§ What to do:
1. Rewrite the passage on the 7.3 L Power Stroke engine from "Most of the" to "that International produced.", putting "wiring loom" wherever "harness" appears.
2. According to the passage on the 7.3 L Power Stroke engine, where were nearly 2 million of these engines produced?
3. List every distinct year mentioned in the passage on the 7.3 L Power Stroke engine.

§ Page:
Most of the issues that came out of these motors were due to poor electrical connections. The UVCH (under valve cover harness) was prone to losing contact with either glow plugs or injectors which caused rough starts or a misfire depending on the year. 1994–1997 engines have two connectors going into each bank, whereas 1999–2003 engines had one connector going into each bank; troubleshooting the harness was easier for the 1994–1997 engines.

The 7.3 L DI Power Stroke was in production until the first quarter of model year 2003, when it was replaced by the 6.0 L. Nearly 2 million 7.3 L DI Power Stroke engines were produced in International's Indianapolis plant.

The 7.3 L DI Power Stroke engine is commonly referred to as one of the best engines that International produced.

§ Dataset excerpt:
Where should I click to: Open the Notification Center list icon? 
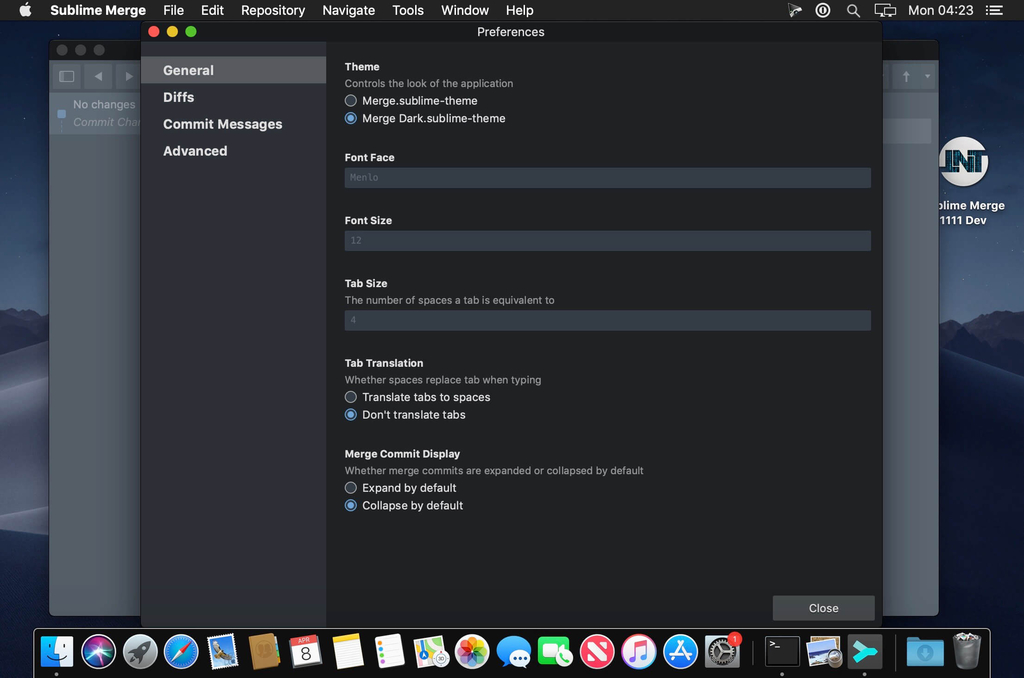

§ Outputs:
1.
Most of the issues that came out of these motors were due to poor electrical connections. The UVCH (under valve cover wiring loom) was prone to losing contact with either glow plugs or injectors which caused rough starts or a misfire depending on the year. 1994–1997 engines have two connectors going into each bank, whereas 1999–2003 engines had one connector going into each bank; troubleshooting the wiring loom was easier for the 1994–1997 engines.

The 7.3 L DI Power Stroke was in production until the first quarter of model year 2003, when it was replaced by the 6.0 L. Nearly 2 million 7.3 L DI Power Stroke engines were produced in International's Indianapolis plant.

The 7.3 L DI Power Stroke engine is commonly referred to as one of the best engines that International produced.

2. In International's Indianapolis plant.

3. 1994, 1997, 1999, 2003